ANSI vs SHIFT JIS vs UTF-8 in c#
As far as code pages are concerned, "ANSI" (and Encoding.Default
in .NET) basically just means "the non-Unicode codepage used by this system" - exactly what codepage that is, depends on how the system is configured, but on a Western European system, it's likely to be Windows-1252.
For the system where that text comes from, then "ANSI" would appear to mean Shift-JIS - so unless your system has the same code page, you'll need to tell your code to read the text as Shift-JIS.
Assuming you're reading the file with a StreamReader, there are various constructors that take an Encoding, so just grab a Shift-JIS encoding with Encoding.GetEncoding("shift_jis")
or Encoding.GetEncoding(932)
and use it to construct your StreamReader.
remo
Updated on June 23, 2022Comments
-
remo almost 2 years
I have been trying to figure the difference for quite sometime now. The issue is with a file that is in ANSI encoding has japanese characters like:
‚È‚‚Æ‚à1‚‚ÌINCREMENTs‚ª•K—v‚Å‚·.
It equivalent in shift-jis is少なくとも1つのINCREMENT行が必要です.

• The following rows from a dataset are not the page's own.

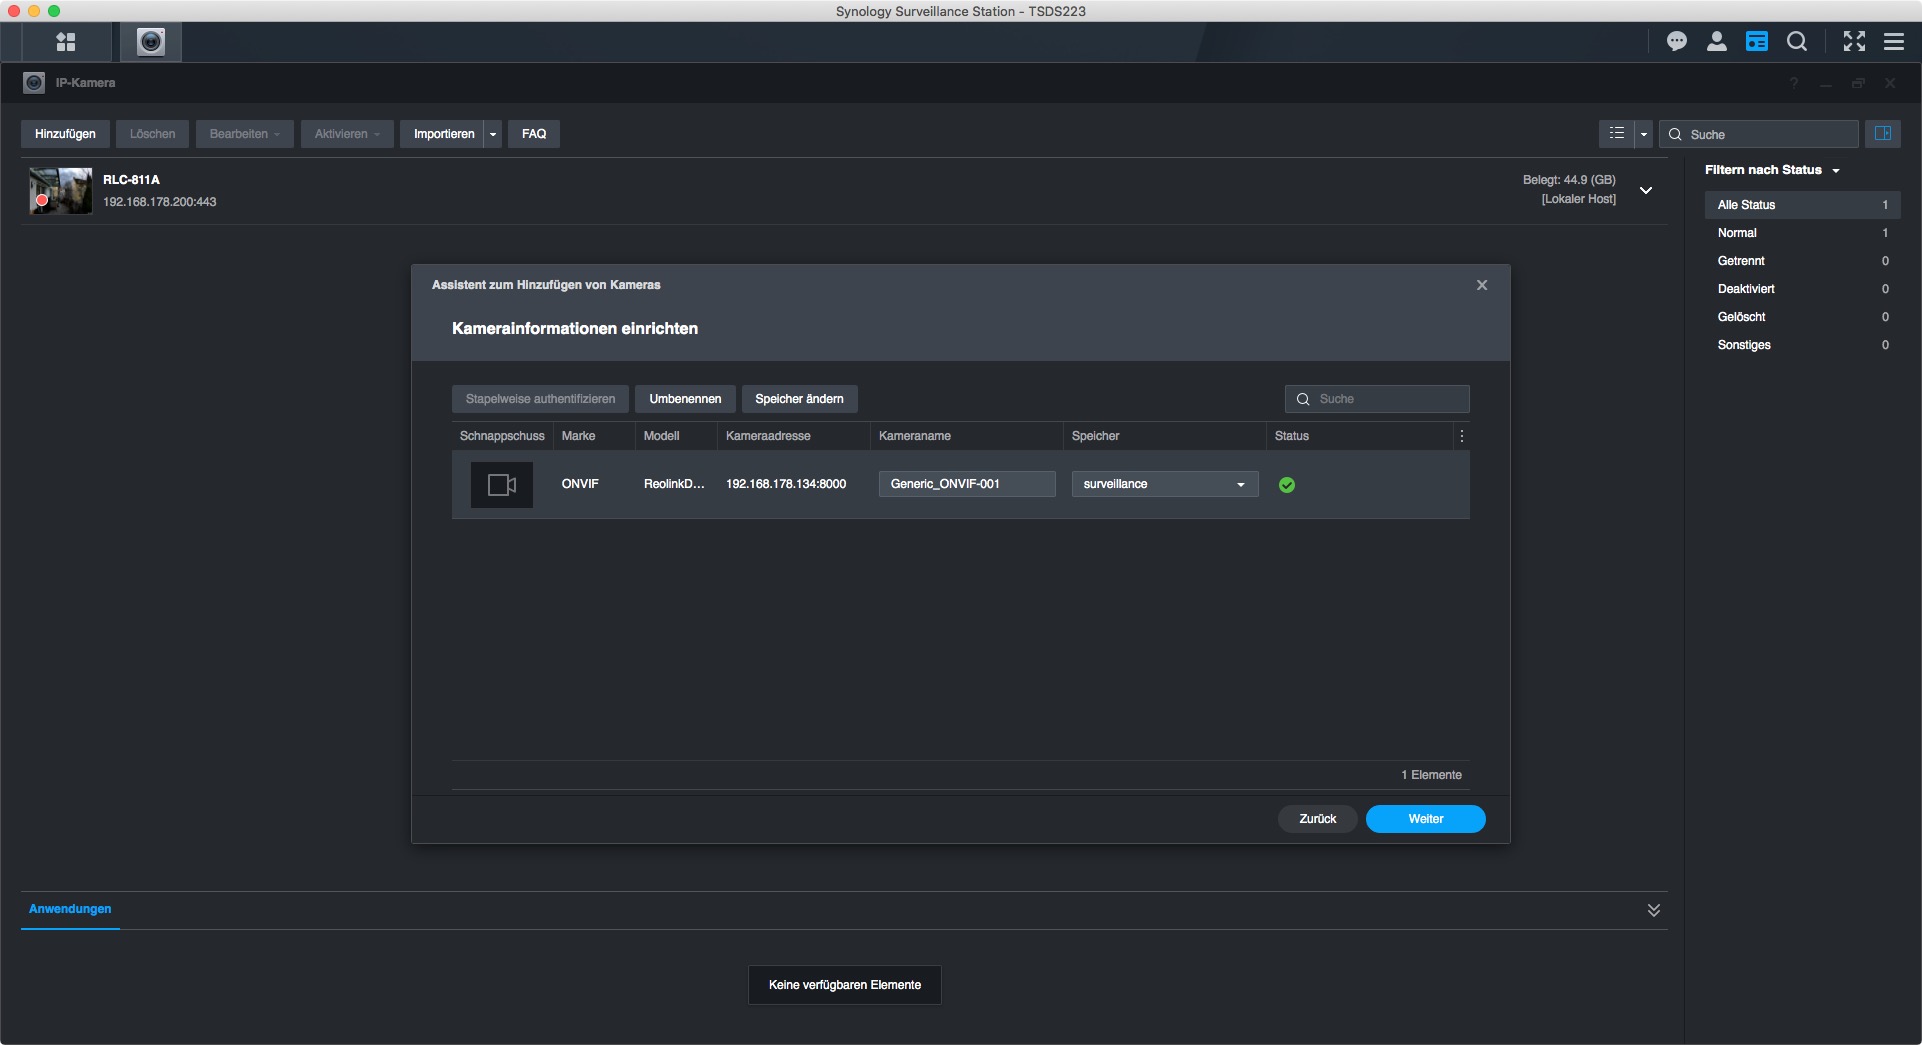Open the hamburger menu icon
Screen dimensions: 1922x1045
pos(1894,42)
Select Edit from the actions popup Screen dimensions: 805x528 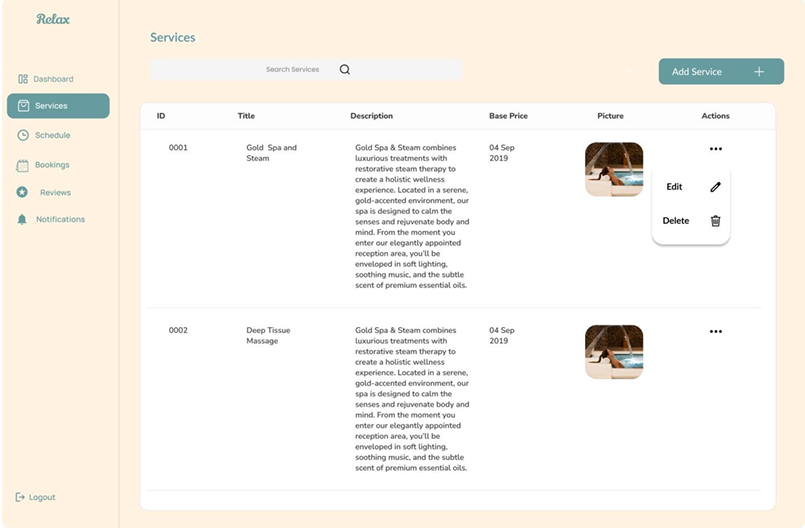675,187
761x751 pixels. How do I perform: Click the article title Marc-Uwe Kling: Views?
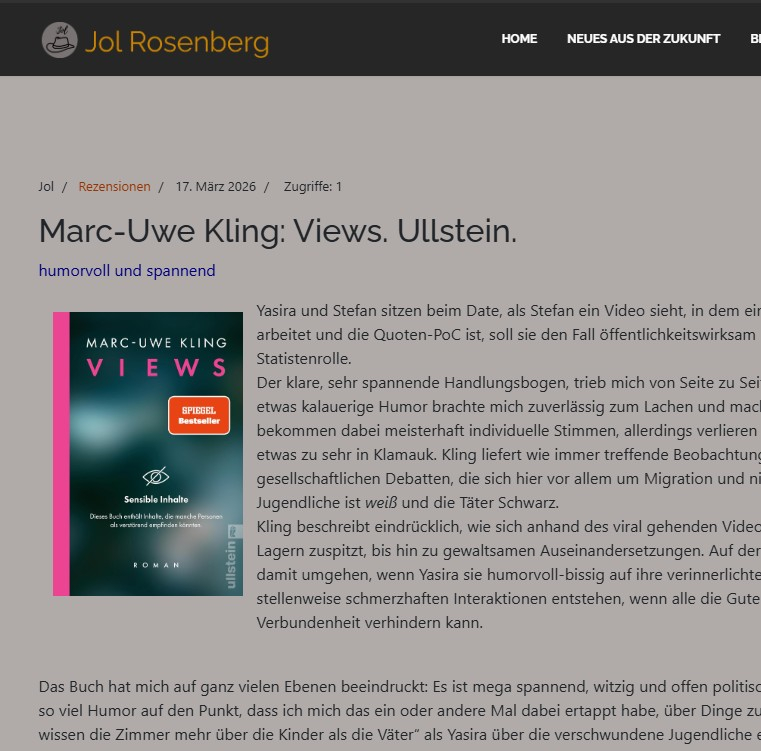point(278,231)
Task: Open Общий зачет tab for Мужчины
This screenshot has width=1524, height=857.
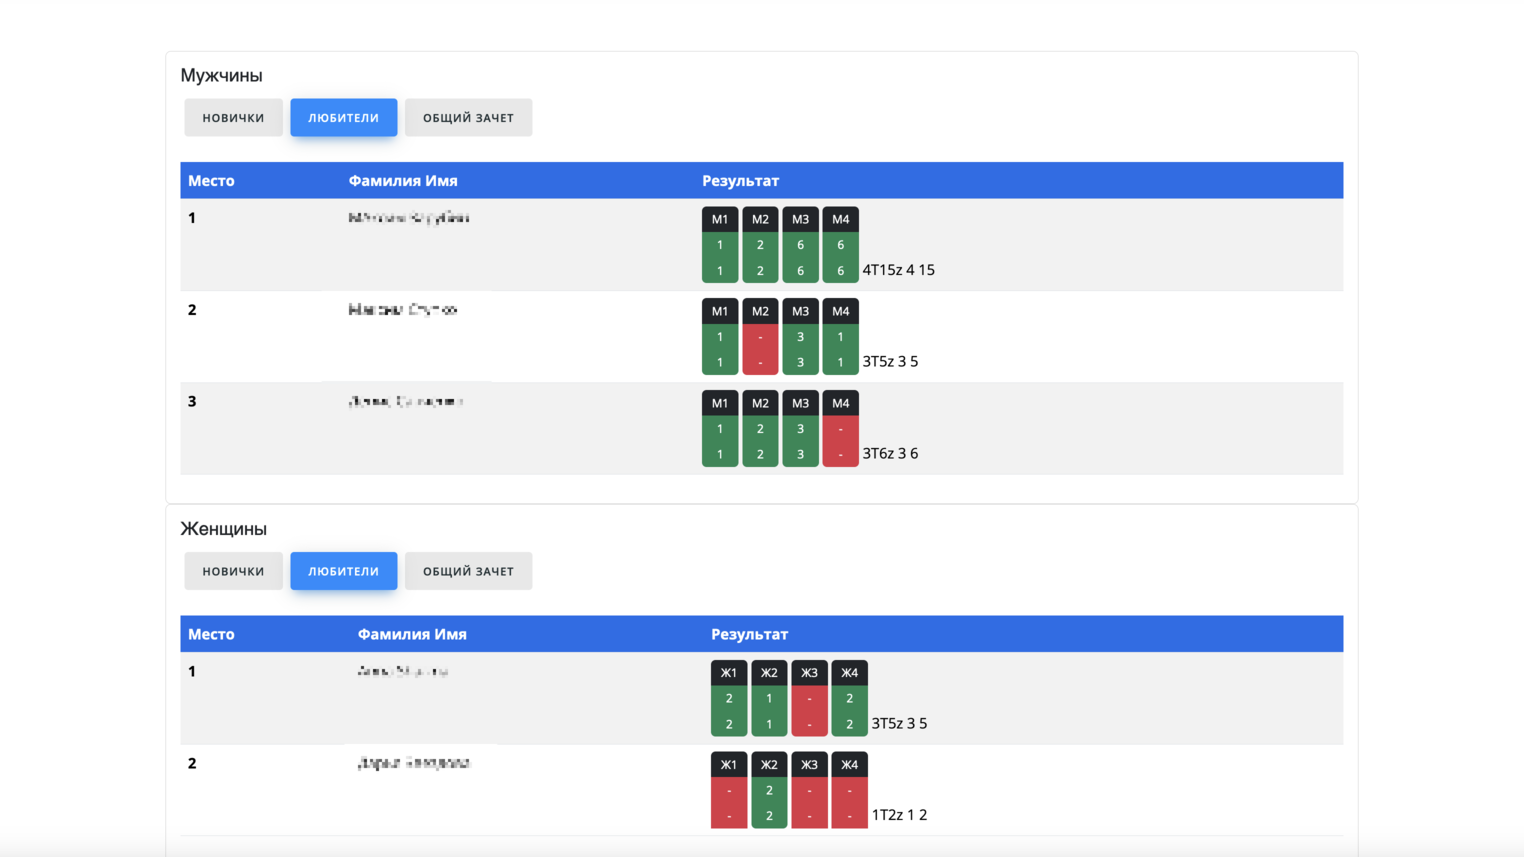Action: pyautogui.click(x=468, y=118)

which is expected to be in japanese.I need to display these characters after reading from file(in ANSI) on a webpage. There are some other files in UTF-8 displaying characters right not seeing this. I am finding it difficult to figure out whats the difference and how do I change encoding to do right things here.. I use c# for reading this file and displaying it, I also need to write the string back into file if its modified on web. Any encoding and decoding schemas here?
-
remo about 12 yearsDoes this mean, if we are storing this in database and displaying on web..does it display right characters in japanese? Does the web take care of it ?
-
Michael Madsen about 12 years@remo: Yes. C# always works with Unicode (specifically UTF-16LE) internally, so once it knows it's reading Shift-JIS from your file, it can convert the string correctly, and it can be stored correctly in your database (as long as the database also uses Unicode). Similarly, your web page can read the data and output it correctly (typically using UTF-8)
-
Michael Madsen about 12 years@remo: I don't understand your question. You don't need to convert Unicode to Shift-JIS unless you're processing the data with something that only expects Shift-JIS. All browsers use Unicode internally, they don't need to convert to Shift-JIS to display Japanese characters.
-
remo about 12 yearsthanks for you help.I got that after some more research on my end.
-
radu florescu about 11 yearscan you please post the encoding for chinese simplified and or korean?
-
Michael Madsen about 11 years@Floradu88: If you click the "Encoding" link in my post, you'll find a list of all of the encodings known to .NET. IIRC, you'll want code page 949 for Korean and code page 936 for simplified Chinese.
-
user145610 over 7 yearsIs n't UTF-8 or UTF-16 encoding will be able to read Chinese or Japanese characters
-
Michael Madsen over 7 years@user145610 When writing data, an encoding is a function which takes a character and converts it to a specific sequence of byte values. When reading data, it works in reverse: it takes a sequence of bytes and converts them to characters. Consequently, you need to read with the same encoding as was used to write the data in the first place (in this particular case, that was Shift-JIS). While both UTF-8 and UTF-16 can store any piece of text, you can't store a text with UTF-8 and then read it back using UTF-16 - the bytes will be converted to different characters than you started with.